День клонился к вечеру, но жара не спадала. Еще немного — и все начнут собираться вместе, ожидая телегу, которая отвезет их обратно в деревню. Елена ждала телегу с замиранием сердца.
Точнее, она ждала не телегу, а Петра, который приедет забрать их с поля. Красивый, пышущий здоровьем Петр был в округе завидным женихом. Семья его жила зажиточно: и телега была своя, и лошади. И платил Петру барин Никанор Кузьмич Плетейников хорошие по тогдашним временам деньги за извоз. Жили они на хуторе, крепостными не были, откупились.
Елена же была из крепостных. Но знала она, что барин их — доброй души человек. Он не противится замужествам и не ставит палки в колеса молодым, если решат пожениться.

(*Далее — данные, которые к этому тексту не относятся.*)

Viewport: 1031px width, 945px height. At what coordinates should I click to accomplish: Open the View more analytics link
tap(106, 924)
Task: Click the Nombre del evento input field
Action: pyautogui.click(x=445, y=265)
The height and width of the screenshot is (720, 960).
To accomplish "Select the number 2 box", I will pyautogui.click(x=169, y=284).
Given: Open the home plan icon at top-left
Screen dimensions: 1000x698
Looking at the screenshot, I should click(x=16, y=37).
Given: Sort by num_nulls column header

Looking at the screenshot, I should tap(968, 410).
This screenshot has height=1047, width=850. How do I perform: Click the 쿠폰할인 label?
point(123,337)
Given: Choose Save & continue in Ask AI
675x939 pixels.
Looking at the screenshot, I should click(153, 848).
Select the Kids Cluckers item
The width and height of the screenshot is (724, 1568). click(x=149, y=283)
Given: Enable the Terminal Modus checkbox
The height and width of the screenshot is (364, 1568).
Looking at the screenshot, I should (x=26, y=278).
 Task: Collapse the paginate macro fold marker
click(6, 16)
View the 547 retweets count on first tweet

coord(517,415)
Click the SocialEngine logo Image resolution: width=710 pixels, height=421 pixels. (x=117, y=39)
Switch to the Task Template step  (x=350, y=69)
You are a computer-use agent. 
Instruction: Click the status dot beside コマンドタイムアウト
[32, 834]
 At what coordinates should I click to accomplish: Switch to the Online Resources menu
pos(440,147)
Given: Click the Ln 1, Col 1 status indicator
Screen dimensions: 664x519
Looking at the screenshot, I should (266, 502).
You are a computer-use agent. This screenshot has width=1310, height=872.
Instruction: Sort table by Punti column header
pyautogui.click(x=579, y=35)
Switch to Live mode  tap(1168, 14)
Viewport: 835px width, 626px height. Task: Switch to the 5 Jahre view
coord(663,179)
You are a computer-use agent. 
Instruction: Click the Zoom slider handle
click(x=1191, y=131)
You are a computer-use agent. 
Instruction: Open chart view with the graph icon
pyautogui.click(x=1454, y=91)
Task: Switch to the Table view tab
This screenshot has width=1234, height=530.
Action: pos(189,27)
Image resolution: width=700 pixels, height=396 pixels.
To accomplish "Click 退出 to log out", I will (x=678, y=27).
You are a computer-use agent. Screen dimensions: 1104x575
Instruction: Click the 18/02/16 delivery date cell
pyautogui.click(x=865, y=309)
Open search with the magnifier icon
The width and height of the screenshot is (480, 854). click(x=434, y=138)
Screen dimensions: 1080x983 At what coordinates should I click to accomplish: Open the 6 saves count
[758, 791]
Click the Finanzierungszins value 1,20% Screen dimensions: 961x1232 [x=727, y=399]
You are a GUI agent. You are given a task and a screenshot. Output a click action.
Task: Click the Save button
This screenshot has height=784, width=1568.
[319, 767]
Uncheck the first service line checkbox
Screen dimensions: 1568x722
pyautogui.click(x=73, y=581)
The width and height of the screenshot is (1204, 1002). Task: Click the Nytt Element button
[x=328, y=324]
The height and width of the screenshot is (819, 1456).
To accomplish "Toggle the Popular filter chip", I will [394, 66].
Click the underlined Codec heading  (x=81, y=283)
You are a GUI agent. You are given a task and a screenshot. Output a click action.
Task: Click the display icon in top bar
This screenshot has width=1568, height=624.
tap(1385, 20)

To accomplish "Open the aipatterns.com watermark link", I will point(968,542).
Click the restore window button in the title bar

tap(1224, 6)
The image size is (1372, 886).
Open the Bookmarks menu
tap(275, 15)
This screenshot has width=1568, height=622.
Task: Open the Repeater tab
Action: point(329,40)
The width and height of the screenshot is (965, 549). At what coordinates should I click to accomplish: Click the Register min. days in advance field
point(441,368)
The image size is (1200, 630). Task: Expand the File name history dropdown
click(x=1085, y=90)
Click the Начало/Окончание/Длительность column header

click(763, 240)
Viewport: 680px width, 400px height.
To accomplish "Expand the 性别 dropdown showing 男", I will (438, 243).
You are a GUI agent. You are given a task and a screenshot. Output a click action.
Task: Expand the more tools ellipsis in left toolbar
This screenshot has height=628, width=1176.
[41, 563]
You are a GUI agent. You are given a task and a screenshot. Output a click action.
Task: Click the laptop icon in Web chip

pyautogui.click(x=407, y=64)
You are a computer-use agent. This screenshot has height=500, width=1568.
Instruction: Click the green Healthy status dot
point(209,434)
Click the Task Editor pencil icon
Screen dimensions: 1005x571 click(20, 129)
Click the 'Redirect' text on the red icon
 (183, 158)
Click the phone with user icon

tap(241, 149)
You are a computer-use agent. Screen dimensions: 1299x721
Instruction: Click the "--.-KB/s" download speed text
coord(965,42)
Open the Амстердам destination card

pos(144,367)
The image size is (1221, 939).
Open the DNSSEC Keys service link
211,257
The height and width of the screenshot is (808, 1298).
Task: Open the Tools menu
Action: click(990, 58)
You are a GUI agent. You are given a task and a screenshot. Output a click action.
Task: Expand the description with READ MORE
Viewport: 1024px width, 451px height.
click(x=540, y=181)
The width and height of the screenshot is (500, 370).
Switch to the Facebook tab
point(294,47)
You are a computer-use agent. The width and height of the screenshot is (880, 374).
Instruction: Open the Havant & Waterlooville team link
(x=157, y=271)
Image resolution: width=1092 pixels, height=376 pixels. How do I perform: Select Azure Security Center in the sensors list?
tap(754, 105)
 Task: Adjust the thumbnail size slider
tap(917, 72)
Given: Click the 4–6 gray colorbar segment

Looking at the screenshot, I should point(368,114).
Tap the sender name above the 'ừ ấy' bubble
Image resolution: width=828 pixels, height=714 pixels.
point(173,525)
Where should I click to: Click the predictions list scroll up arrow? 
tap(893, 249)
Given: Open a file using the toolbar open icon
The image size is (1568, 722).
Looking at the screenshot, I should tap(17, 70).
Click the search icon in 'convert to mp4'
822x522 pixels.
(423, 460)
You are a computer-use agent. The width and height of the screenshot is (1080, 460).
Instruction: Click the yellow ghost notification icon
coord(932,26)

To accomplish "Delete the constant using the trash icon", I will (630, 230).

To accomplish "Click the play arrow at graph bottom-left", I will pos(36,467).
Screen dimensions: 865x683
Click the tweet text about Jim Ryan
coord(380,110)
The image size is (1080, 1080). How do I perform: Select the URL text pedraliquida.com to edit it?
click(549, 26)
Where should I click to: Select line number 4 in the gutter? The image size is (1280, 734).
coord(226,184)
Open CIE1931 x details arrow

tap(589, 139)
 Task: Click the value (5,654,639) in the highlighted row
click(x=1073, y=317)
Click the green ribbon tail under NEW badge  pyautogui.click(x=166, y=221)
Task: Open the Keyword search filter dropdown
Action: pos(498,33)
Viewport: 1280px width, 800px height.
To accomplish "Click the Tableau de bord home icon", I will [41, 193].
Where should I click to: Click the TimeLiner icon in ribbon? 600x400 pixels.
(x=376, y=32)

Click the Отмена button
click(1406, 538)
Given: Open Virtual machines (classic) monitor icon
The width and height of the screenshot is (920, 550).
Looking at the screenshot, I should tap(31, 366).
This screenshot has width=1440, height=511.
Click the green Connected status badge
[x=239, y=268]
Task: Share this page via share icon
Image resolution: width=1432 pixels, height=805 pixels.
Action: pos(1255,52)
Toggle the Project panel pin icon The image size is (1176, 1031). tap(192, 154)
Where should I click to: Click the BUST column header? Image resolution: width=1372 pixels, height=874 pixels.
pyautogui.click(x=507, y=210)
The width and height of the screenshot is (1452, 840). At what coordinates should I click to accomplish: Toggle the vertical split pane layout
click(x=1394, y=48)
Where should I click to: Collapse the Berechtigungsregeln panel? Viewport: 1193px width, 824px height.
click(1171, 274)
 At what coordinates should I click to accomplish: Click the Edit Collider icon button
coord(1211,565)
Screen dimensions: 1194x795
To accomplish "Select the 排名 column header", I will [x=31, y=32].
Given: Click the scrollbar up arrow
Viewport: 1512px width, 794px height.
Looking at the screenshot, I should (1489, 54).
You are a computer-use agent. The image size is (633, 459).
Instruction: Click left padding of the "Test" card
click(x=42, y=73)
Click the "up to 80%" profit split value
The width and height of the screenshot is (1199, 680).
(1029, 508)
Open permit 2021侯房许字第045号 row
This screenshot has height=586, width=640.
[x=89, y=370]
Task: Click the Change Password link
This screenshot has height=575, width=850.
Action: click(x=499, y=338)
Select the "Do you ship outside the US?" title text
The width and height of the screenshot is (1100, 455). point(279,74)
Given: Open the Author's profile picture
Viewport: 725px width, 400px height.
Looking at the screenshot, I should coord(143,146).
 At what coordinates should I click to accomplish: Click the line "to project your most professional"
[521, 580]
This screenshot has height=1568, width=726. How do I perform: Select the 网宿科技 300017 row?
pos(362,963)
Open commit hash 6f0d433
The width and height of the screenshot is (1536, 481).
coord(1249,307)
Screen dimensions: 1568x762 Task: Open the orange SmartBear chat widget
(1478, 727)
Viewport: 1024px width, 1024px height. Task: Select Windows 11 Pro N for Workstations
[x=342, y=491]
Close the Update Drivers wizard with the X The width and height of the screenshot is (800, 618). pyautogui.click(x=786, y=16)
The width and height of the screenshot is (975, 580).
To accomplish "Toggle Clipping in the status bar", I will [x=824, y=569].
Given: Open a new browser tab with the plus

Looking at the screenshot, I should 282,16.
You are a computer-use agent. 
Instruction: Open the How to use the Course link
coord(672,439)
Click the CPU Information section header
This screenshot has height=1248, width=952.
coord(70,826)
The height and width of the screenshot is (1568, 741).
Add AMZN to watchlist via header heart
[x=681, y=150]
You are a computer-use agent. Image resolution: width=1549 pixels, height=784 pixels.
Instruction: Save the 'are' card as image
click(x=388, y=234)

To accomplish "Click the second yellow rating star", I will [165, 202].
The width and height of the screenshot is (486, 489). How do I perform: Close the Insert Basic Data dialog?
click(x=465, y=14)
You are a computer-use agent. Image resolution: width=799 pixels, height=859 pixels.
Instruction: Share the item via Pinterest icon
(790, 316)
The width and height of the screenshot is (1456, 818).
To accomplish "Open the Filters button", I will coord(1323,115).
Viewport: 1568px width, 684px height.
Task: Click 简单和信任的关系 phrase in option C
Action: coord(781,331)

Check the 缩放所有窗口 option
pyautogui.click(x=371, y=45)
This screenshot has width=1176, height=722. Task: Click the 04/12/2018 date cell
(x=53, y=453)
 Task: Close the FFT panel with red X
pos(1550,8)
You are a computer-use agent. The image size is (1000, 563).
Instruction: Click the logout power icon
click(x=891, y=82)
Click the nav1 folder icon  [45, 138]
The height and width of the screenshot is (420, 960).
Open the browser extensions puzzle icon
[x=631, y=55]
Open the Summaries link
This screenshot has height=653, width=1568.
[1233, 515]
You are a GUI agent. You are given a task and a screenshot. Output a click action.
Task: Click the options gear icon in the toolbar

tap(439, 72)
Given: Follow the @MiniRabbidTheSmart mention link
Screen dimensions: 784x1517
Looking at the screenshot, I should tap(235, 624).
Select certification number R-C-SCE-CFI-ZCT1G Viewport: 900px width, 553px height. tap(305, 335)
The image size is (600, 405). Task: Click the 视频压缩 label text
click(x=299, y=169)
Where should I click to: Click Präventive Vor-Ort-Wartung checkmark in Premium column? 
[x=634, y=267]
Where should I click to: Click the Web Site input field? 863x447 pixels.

Да и откупит ее Петр, если любит. Это она знала наверняка. Не далее как вчера вечером на зорьке забрал он девушку с собой покататься и поклялся в вечной любви.
— Люблю тебя, Еленька! Свет без тебя не мил! Вот пройдет урожайная пора, сено покосим, хлеб уберем и свадьбу сыграем. Согласна ли ты, голубка моя? — молвил Петр, заглядывая в ее глаза, опушенные густыми ресницами.
— Я-то согласна, Петруша. Да только у барина надо отпускную просить да родителей моих оповестить, чтобы тоже согласные были да благословили, — молвила Елена в ответ.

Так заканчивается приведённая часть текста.